What you have to do
Your task is to copy each line of the records that includes the string "computer".

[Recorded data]
--- START ---
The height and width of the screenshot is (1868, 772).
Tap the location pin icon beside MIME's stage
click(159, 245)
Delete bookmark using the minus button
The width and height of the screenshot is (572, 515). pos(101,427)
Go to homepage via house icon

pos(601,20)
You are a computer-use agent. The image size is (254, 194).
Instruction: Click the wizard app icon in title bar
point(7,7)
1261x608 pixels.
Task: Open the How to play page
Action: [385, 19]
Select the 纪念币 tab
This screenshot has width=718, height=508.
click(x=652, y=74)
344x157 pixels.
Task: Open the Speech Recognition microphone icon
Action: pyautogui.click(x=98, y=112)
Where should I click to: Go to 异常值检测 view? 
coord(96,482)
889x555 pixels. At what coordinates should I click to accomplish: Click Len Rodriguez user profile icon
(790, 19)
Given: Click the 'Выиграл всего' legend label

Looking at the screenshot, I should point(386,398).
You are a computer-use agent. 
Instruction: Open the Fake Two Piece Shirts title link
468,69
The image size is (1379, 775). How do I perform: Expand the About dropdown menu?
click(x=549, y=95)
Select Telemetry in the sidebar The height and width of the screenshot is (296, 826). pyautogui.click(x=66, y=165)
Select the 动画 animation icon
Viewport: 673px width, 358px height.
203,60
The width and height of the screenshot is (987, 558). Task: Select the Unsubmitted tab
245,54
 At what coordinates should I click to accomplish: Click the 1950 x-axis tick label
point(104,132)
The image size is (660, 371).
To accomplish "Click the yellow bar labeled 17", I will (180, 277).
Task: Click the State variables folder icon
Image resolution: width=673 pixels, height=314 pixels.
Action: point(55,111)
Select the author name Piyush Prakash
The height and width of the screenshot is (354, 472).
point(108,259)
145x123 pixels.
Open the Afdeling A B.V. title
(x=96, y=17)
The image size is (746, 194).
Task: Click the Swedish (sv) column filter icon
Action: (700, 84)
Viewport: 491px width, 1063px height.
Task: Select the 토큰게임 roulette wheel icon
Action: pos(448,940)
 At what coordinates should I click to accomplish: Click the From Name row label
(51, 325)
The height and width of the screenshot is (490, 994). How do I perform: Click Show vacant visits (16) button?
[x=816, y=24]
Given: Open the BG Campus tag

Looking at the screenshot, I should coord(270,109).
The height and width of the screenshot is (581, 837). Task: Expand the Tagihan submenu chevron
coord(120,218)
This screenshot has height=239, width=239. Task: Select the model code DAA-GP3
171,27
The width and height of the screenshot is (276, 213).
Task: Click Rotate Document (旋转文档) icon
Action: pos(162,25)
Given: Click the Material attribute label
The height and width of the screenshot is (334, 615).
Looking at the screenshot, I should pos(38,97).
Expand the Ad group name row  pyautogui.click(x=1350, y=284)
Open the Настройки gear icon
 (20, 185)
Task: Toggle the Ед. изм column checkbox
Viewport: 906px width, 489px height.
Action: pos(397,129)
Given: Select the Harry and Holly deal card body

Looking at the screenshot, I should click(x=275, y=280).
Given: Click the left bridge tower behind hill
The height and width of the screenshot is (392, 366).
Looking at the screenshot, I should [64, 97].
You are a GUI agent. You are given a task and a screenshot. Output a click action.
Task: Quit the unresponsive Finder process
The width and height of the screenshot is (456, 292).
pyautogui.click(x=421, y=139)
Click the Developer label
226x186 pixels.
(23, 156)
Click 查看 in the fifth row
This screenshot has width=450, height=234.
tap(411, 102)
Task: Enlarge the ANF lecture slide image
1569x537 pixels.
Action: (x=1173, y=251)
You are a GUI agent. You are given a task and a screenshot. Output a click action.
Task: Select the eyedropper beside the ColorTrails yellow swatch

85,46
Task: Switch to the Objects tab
--- END ---
Solution to the problem
You are a computer-use agent. The image size is (254, 194).
You are a computer-use agent. 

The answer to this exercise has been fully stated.